记录数据:
..........
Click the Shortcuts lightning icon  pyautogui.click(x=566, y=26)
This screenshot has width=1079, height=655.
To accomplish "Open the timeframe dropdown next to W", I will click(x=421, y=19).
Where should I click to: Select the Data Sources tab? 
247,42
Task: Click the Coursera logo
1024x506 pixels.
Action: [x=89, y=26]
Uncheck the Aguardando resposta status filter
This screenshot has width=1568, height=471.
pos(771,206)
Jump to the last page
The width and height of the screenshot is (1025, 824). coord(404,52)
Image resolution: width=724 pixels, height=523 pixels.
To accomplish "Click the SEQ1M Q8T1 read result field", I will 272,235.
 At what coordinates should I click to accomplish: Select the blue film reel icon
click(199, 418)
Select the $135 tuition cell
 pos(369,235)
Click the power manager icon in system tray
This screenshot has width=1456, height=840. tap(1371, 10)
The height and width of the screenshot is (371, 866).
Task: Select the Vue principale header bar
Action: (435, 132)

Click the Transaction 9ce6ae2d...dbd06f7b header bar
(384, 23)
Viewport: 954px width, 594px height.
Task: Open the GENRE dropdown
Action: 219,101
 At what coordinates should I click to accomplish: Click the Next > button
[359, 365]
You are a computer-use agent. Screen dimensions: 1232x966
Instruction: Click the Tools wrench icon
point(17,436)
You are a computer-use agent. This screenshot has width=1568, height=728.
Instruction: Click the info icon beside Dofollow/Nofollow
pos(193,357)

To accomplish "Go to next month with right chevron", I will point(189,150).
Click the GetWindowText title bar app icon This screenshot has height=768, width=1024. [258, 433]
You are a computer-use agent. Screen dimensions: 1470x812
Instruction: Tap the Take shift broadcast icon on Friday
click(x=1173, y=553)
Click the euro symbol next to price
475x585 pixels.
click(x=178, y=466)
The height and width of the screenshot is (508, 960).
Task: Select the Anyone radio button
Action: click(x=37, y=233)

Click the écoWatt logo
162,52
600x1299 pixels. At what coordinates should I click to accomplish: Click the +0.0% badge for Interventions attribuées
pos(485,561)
..........
待解问题 -
把记录从开头一直到含有“point(17,436)”的那一行逐字照抄下来，首尾两行都包括在内。

结果 -
Click the Shortcuts lightning icon  pyautogui.click(x=566, y=26)
This screenshot has width=1079, height=655.
To accomplish "Open the timeframe dropdown next to W", I will click(x=421, y=19).
Where should I click to: Select the Data Sources tab? 
247,42
Task: Click the Coursera logo
1024x506 pixels.
Action: [x=89, y=26]
Uncheck the Aguardando resposta status filter
This screenshot has width=1568, height=471.
pos(771,206)
Jump to the last page
The width and height of the screenshot is (1025, 824). coord(404,52)
Image resolution: width=724 pixels, height=523 pixels.
To accomplish "Click the SEQ1M Q8T1 read result field", I will 272,235.
 At what coordinates should I click to accomplish: Select the blue film reel icon
click(199, 418)
Select the $135 tuition cell
 pos(369,235)
Click the power manager icon in system tray
This screenshot has width=1456, height=840. tap(1371, 10)
The height and width of the screenshot is (371, 866).
Task: Select the Vue principale header bar
Action: (435, 132)

Click the Transaction 9ce6ae2d...dbd06f7b header bar
(384, 23)
Viewport: 954px width, 594px height.
Task: Open the GENRE dropdown
Action: 219,101
 At what coordinates should I click to accomplish: Click the Next > button
[359, 365]
You are a computer-use agent. Screen dimensions: 1232x966
Instruction: Click the Tools wrench icon
point(17,436)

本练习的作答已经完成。